20 junho 2008

Visitas no Cadeirão

De vez em quando, será assim, e o Cadeirão receberá visitas de amigos com leituras para partilhar. Confortavelmente instalados sob a luz do candeeiro e com o omnipresente gato ao colo, deixá-los-emos à vontade para falarem. A primeira visita, que se espera reincidente, é do Pedro Viera de Moura, que os mais atentos conhecerão pelo seu labor atento, minucioso e abrangente em torno dos territórios da banda desenhada (disponível sobretudo no blog Ler Bd). O motivo: Cadernos de Fausto, de Rafael Dionísio, recentemente editado pela Chili Com Carne. A palavra ao Pedro, cuja colaboração muito agradecemos:




Rafael Dionísio avança com duas medidas nos seus livros, uma delas a que se poderá dar o nome de “romance” (A Sagrada Família, Lucrécia), com toda a história que esse género acarreta, não obstante o trabalho de minar o romance que o escritor explora (também essa opção com uma longa, lenta mas contínua história), e outra o de “prosa poética” (Textos mais ou menos poéticos e, agora, Cadernos de Fausto). Estoutro termo tem também uma história própria, expoentes, cultivos vários. Nos aspectos que mais importam sublinhar em relação a este livro, importa acentuar que na História da Literatura vários momentos houve de substantivização da matéria literária, um desprendimento dos representamen (Peirce) dos restantes signos para efectuar “ligações directas” (e, sem dúvida, perigosas) entre a coisa literária e o seu sentido próprio. Exemplos? A micrografia hebraica medieval. Os exercícios visuais do Barroco. Alguns dos Himmlische Libes-Küsse de Quirinus Kuhlmann. E toda a história da literatura do século XX está mosqueada de exercícios análogos (“exercícios” não como preparação para, mas antes, etimologicamente, como impedir ao fechamento).

Impedir a um fechamento, quer dizer, impedir que se tenha uma visão ciclópica e de túnel de que para efectuar a matéria literária há um número relativamente limitado, aceitável, concursável, reportável de vias. Rafael Dionísio permite-se a um reemprego de uma linguagem de “vanguarda”, esta agora irremediavelmente historicizada, Rafael Dionísio retorna a ela com essa mesma distância histórica. Há aqui um movimento idêntico àquele verificado na poesia de Nuno Moura, de algum Álvaro Lapa, de Gonçalo M. Tavares (mas não na sua prosa), de uma objectificção das palavras, duma autonomização das palavras face às suas funções no texto, mas que não impede a construção de um sentido inteligível e interpretável, último (diferente, assim, das maiores objectificações, visuais, da Poesia Experimental Portuguesa, de Alberto Pimenta). A recuperação da atitude de vanguarda está num certo tom de desafio, mas ao mesmo tempo constitui-se como gesto de garantir o facto de que tais experiências são válidas, permissíveis e exequíveis (no próprio livro). Não há uma inventabilidade da língua, quer através de um mergulho na etimologia e irmandade das línguas (Joyce) ou na fragmentação articulada-desarticulada (Schwitters), mas uma plena objectificação dos seus elementos – a partir da qual se podem dar moleculares mergulhos e moleculares fragmentações.

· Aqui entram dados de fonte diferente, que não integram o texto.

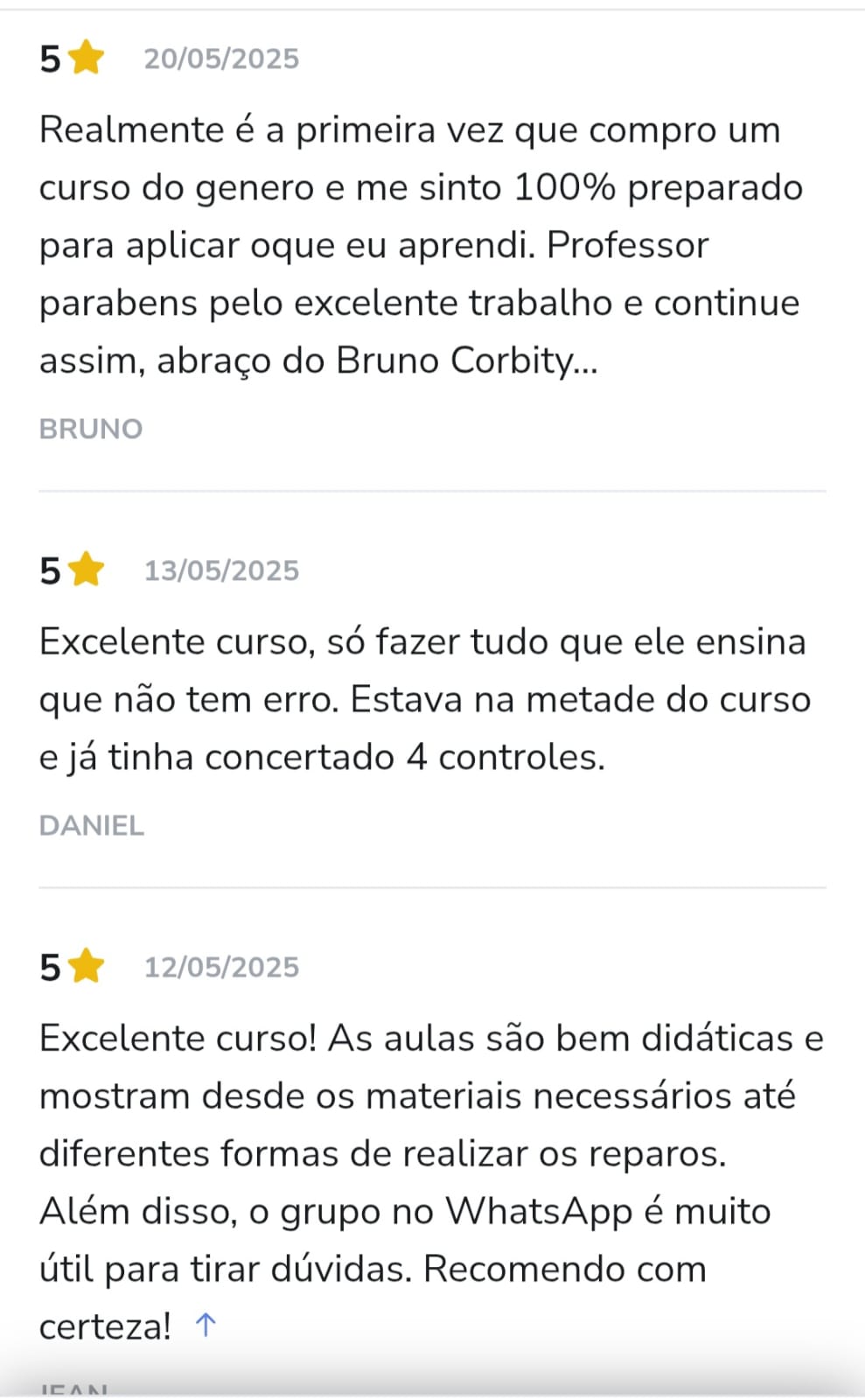Click the rating number 5 on Bruno's review
This screenshot has width=865, height=1400.
point(50,60)
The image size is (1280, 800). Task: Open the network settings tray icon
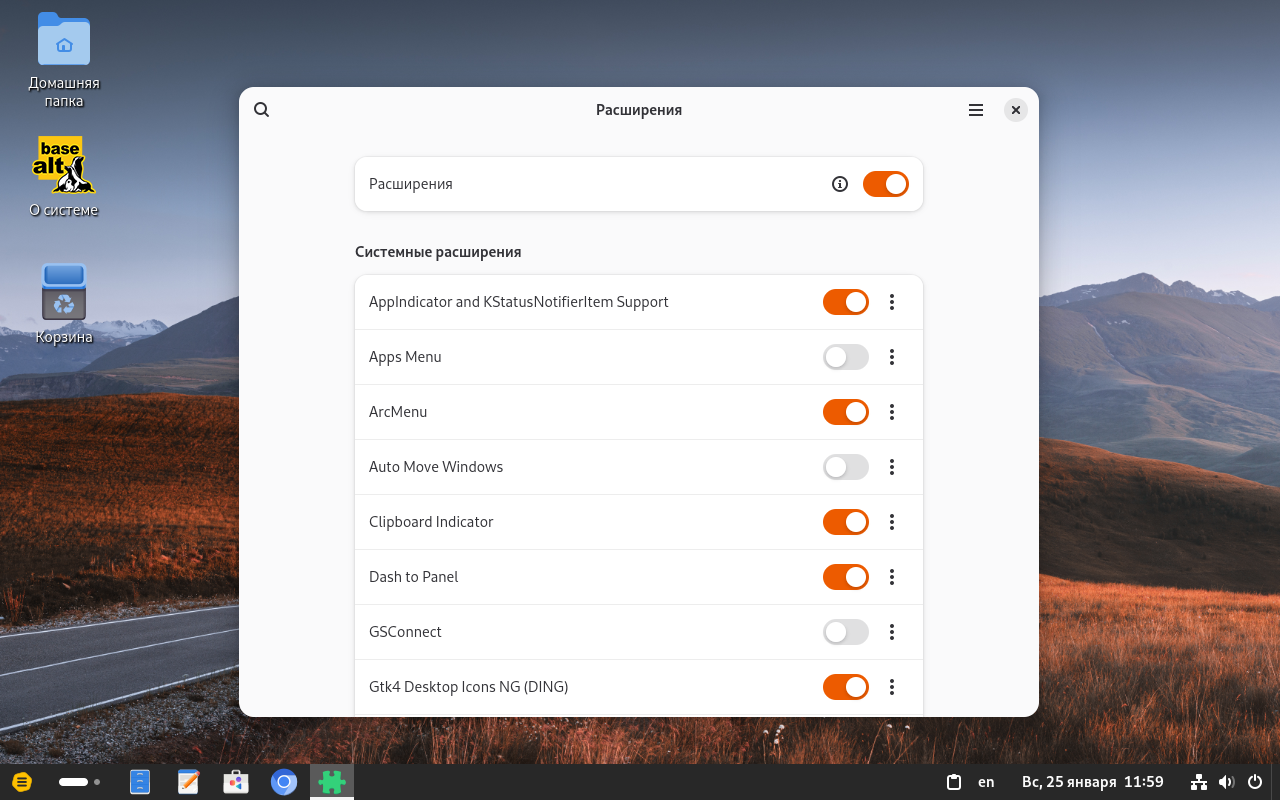point(1198,781)
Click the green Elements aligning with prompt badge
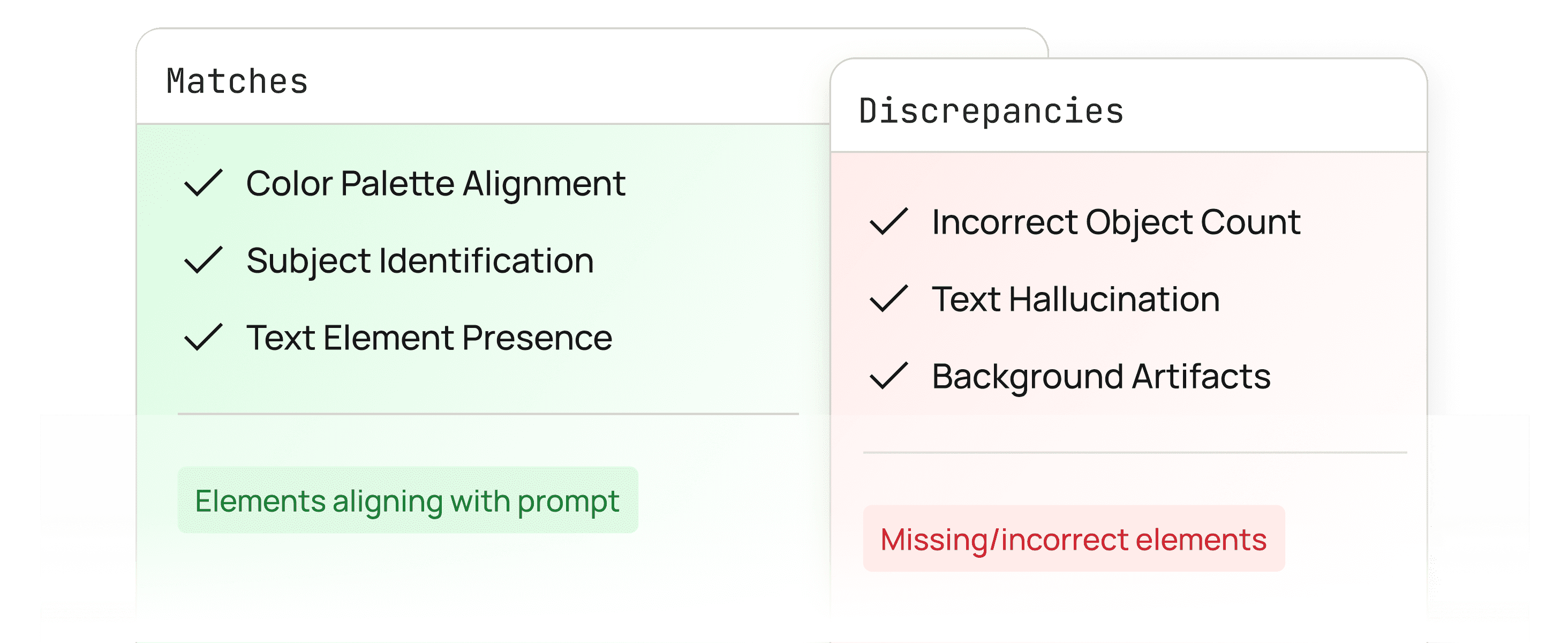The image size is (1568, 643). (407, 500)
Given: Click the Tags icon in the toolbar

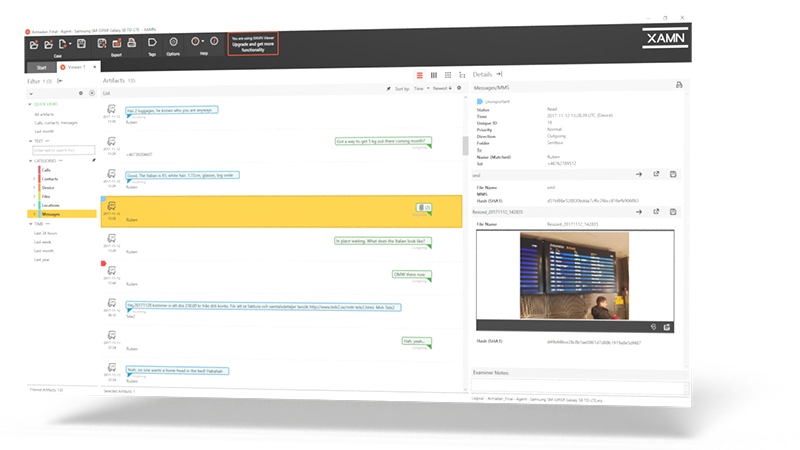Looking at the screenshot, I should click(153, 42).
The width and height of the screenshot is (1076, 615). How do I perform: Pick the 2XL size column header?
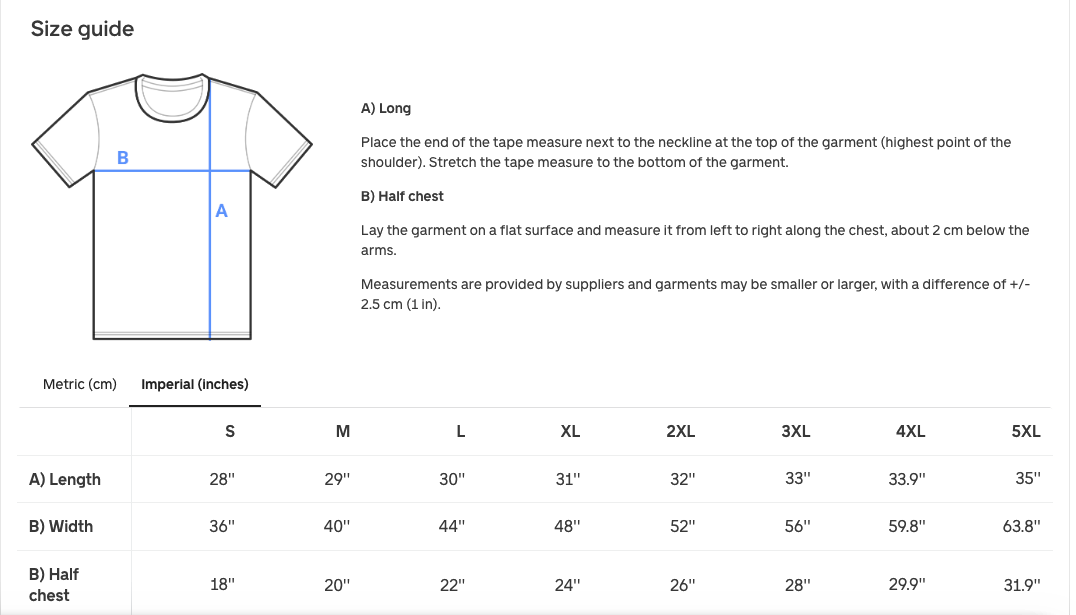click(x=680, y=432)
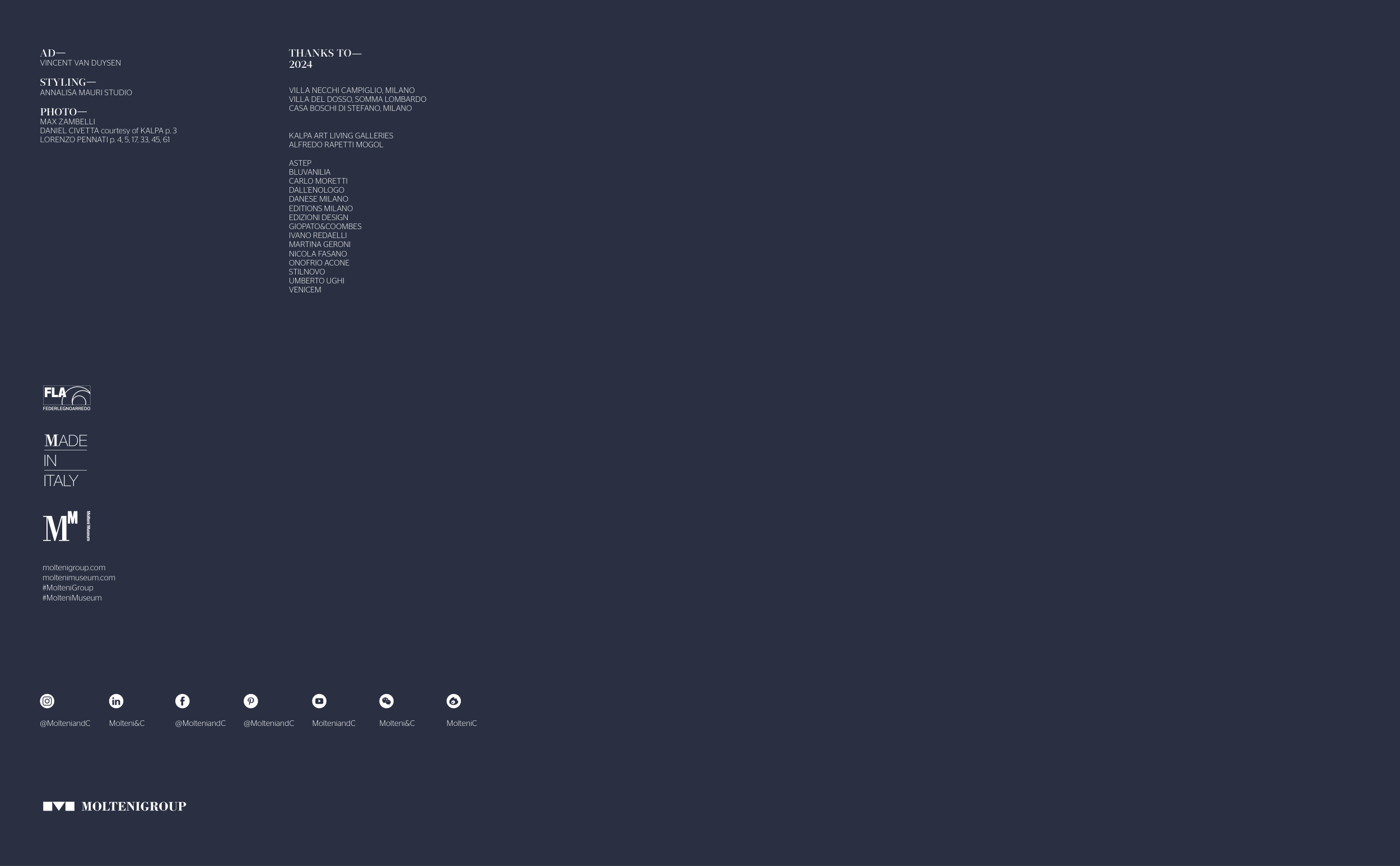Click the FLA FederlegnoArredo logo
The image size is (1400, 866).
67,398
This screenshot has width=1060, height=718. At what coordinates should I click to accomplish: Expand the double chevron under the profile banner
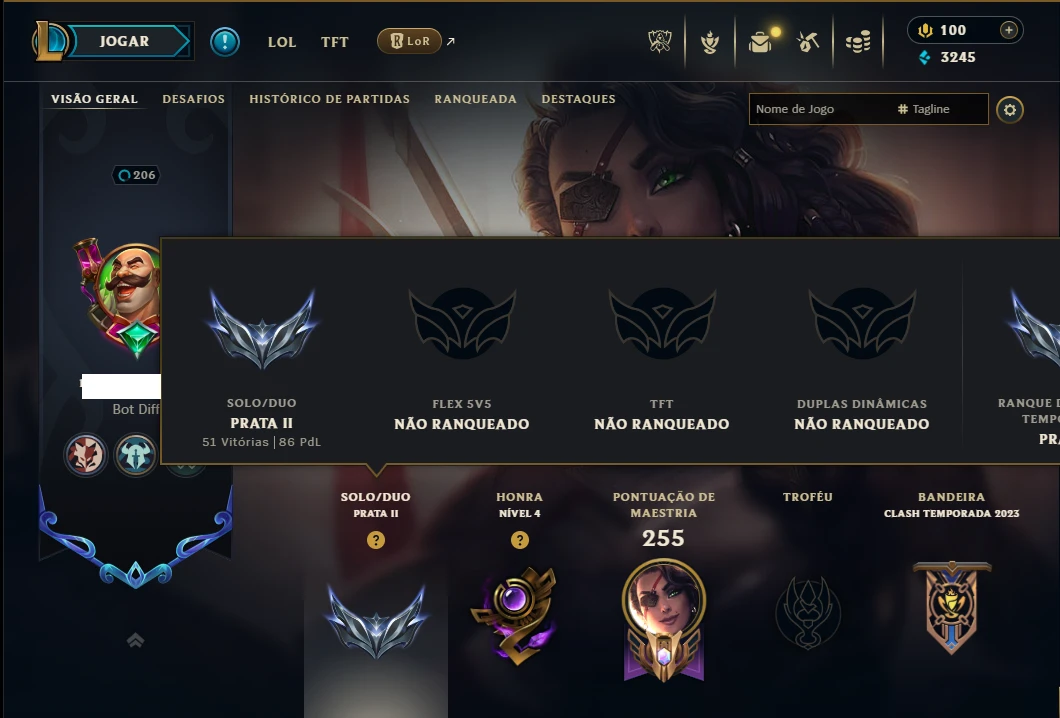[135, 640]
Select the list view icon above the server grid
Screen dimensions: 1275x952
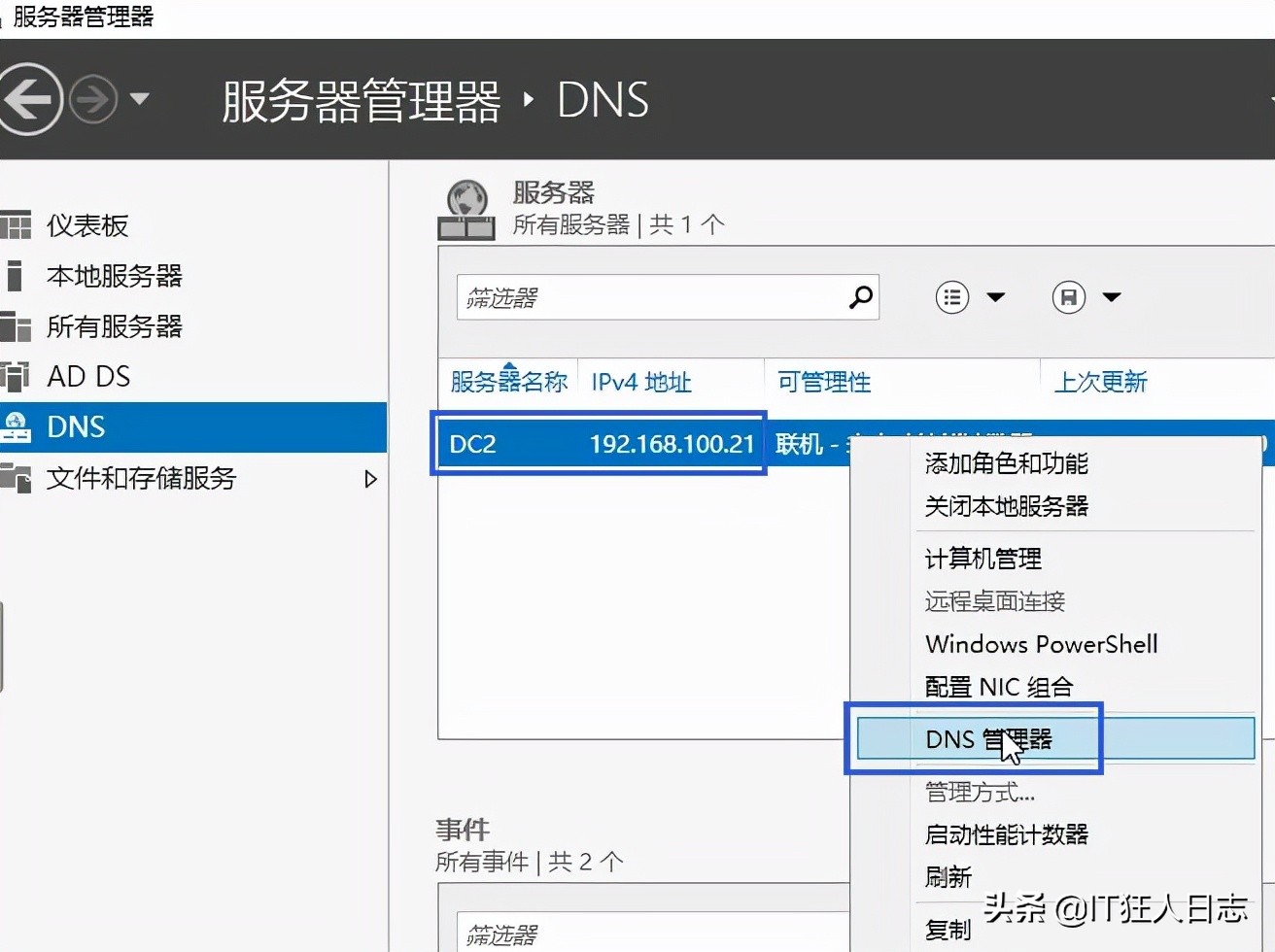(x=951, y=297)
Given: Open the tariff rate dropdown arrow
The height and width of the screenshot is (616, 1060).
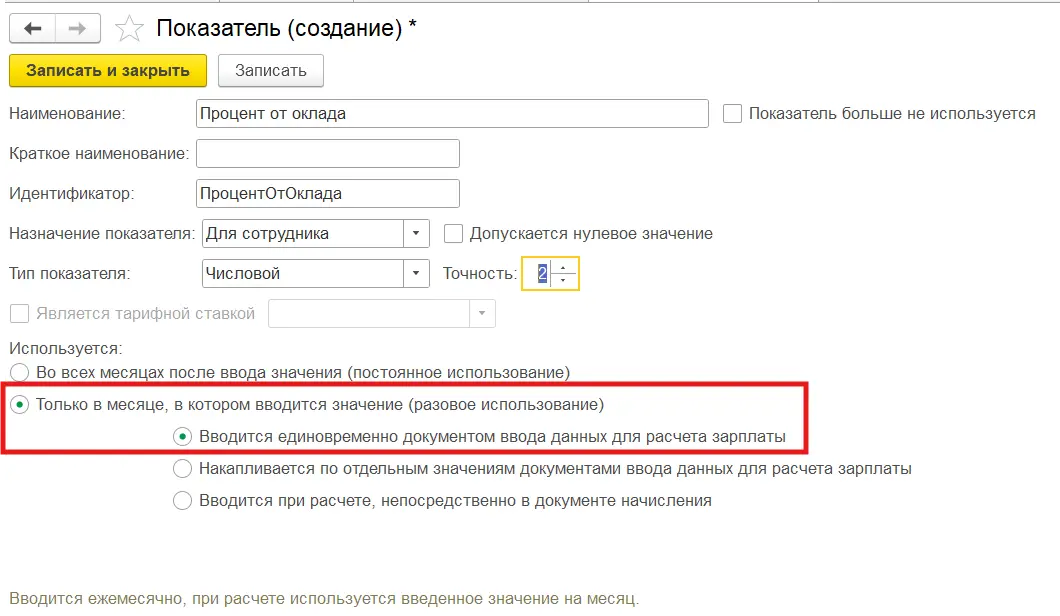Looking at the screenshot, I should pyautogui.click(x=483, y=314).
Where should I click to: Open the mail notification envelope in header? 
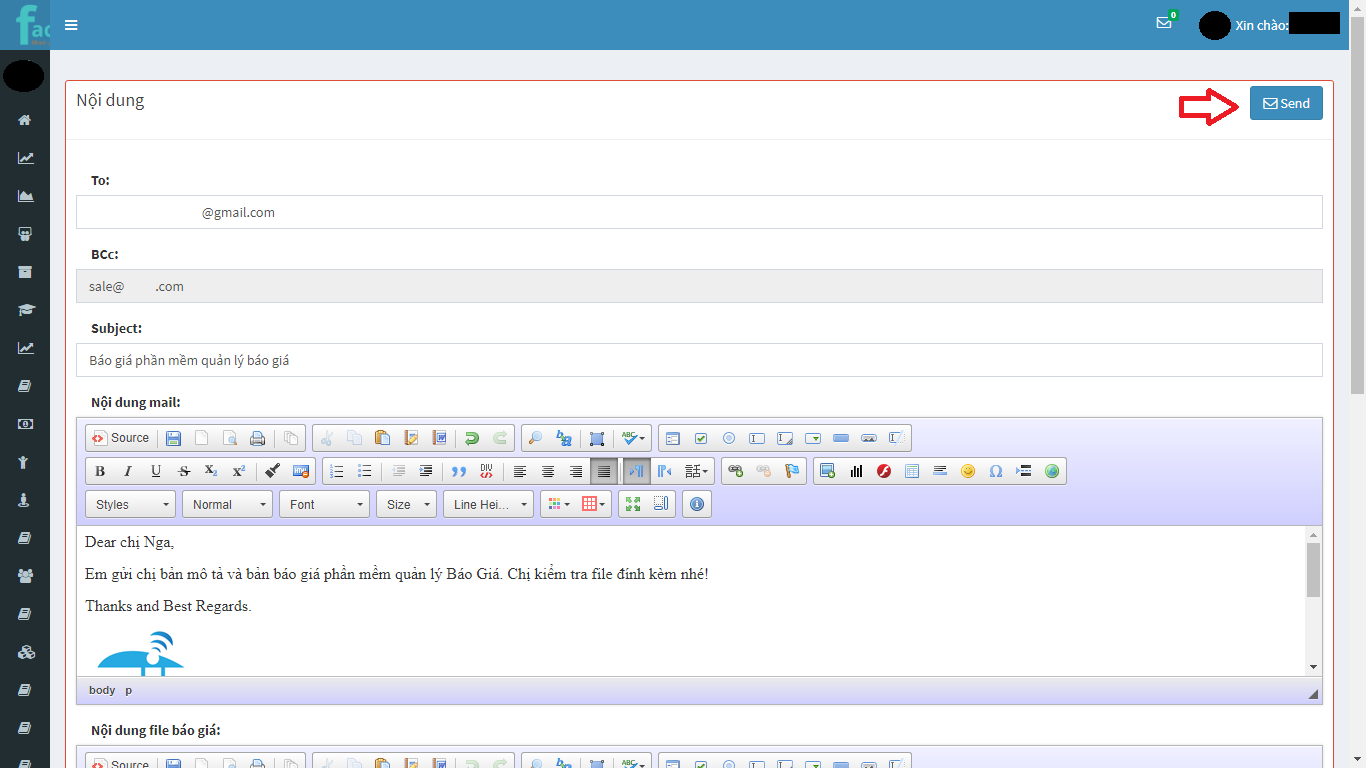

Essa objectificação está ao nível da linguagem, da escrita, da matéria literária. Não há porém aqui qualquer “ingenuidade reificadora”: o que se retrata em Cadernos de Fausto não é uma personagem, matéria fictícia e factícia que bebesse de realidade viva e a moldasse de um ou outro modo, mas uma apresentação de uma ideia; irreal, mas uma ideia sua: de novo, matéria literária. Fausto não existe. Não pensamos em (um) Fausto, mas no Fausto das primeiras impressões populares, e depois no de Marlowe, no de Pessoa, de Thomas Mann, acima de todos o de Goethe, e agora no Fausto de Dionísio. Fausto metaforiza-se em absoluto, entendendo a metáfora não enquanto ornato, rodriguinho, mas “instrumento que induz o homem a evitar a realidade” (1).

A canga narrativa do Fausto não interessa nestes Cadernos, alija-se esse peso e “então não símbolos e sim voar mesmo” (pg. 66). Voo válido que vem de experiências do passado “sim” que tem a mesma força que o de Molly Bloom.

Este livro apresenta uma colecção de curtas histórias com este Fausto. É possível identificar momentos e espaços, acções continuadas e repostas, níveis de intervenção. Histórias contadas por uma voz de um narrador externo, o qual, em instâncias esparsas, revela uma intervenção argumentativa, que pode ser entendida tanto como comentário sobre a própria natureza dos Cadernos como surgir claramente como confessio do escritor, como explicação deste trabalho. “o meu templo é a vontade e a violência” (9); “porque é que ainda hoje, depois destes anos todos, porque é que ainda hoje?” (18); uma escrita a nível quântico (labirintório, pgs. 45-46, imediatamente antes de depois de bohr) que implica um movimento “locomotextual” (40). Os ritmos são vários, as direcções múltiplas: “ quem escrever de trás para a frente, o corpo desfaz-se” (77). Podem-se começar a ler estes textos pelo meio, todos eles se encontram a meio, in media res. Não há entrada como não há saída. “(começou a chover e as estrelas foram sendo apagadas com barulho de brasas na água, olhar as coisas, o que ficou semi-destruído na bancada de fausto, e fico estupefacto com as coisas, com os objectos, com os objectos que não consigo compreender, que não consigo perceber o que são, nem os reconheço, nem os restos do mundo)” (23) – tudo é a duas dimensões, as da folha, as da linguagem (linearidade e duração).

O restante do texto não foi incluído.